Selected extract —
The other components of the gathering system are the storage tanks, gun barrels, and surge tanks. As has been reviewed earlier, these vessels all internally accumulate salt water on the bottom. Similarly, these tank bottoms are all subject to external corrosion. Because the tank bottoms are relatively thin and may suffer internal corrosion, they should be protected from external corrosion. Therefore, in wet environments or where long service is needed, cathodic protection of tank bottoms should be considered. For piping and vessels above ground, painting is the accepted method of protecting against corrosion.






Monitoring




Monitoring is an essential part of any corrosion alleviation system. No corrosion alleviation system is completely reliable, and in many cases failure can be catastrophic, both from a personal safety perspective and from an environmental and/or economic perspective. There are a wide variety of inspection techniques. The thoroughness and frequency of the monitoring must be weighed against the consequences of failure, and the type of monitoring must be tailored to the particular system. Certainly, it is more catastrophic to have a high-pressure sour gas vessel failure than an atmospheric saltwater tank failure.

 







Flow lines can be monitored with calipers that are pumped through the line, x-rayed, or, where warranted, cut open and inspected. Vessels can be visually and/or ultrasonically inspected. When ultrasonic inspection is used, reference points are usually permanently fixed to the vessel external wall so that the ultrasonic test is conducted at the same location each time.

Record set —
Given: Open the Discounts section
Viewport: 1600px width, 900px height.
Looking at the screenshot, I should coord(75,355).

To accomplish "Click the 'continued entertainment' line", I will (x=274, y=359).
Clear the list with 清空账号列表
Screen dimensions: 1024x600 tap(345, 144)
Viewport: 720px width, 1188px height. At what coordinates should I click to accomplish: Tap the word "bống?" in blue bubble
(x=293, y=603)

==

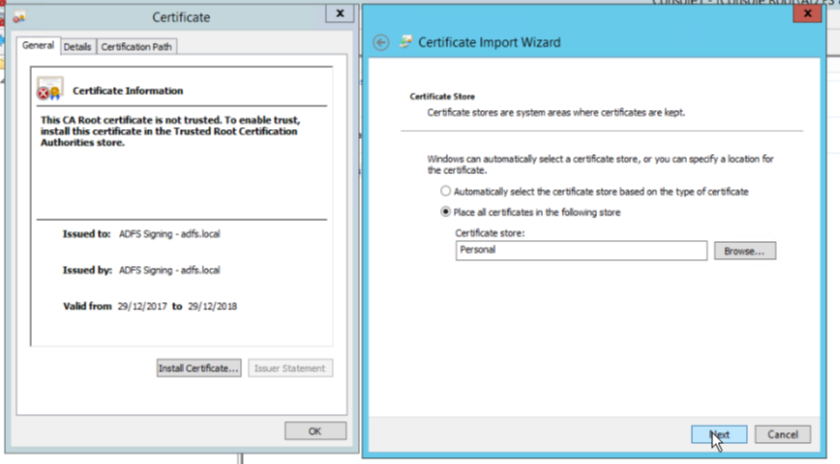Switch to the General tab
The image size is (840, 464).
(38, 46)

...

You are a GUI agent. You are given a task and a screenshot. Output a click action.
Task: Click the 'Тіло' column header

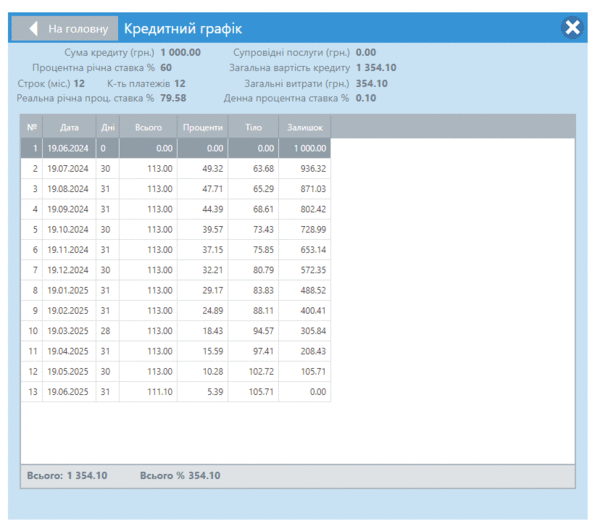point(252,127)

Problem description — Reproduce the stretch of the corrosion text from "The other components" through "protecting against corrosion.", swapping "surge tanks" for "buffer tanks".

Output of the exercise —
The other components of the gathering system are the storage tanks, gun barrels, and buffer tanks. As has been reviewed earlier, these vessels all internally accumulate salt water on the bottom. Similarly, these tank bottoms are all subject to external corrosion. Because the tank bottoms are relatively thin and may suffer internal corrosion, they should be protected from external corrosion. Therefore, in wet environments or where long service is needed, cathodic protection of tank bottoms should be considered. For piping and vessels above ground, painting is the accepted method of protecting against corrosion.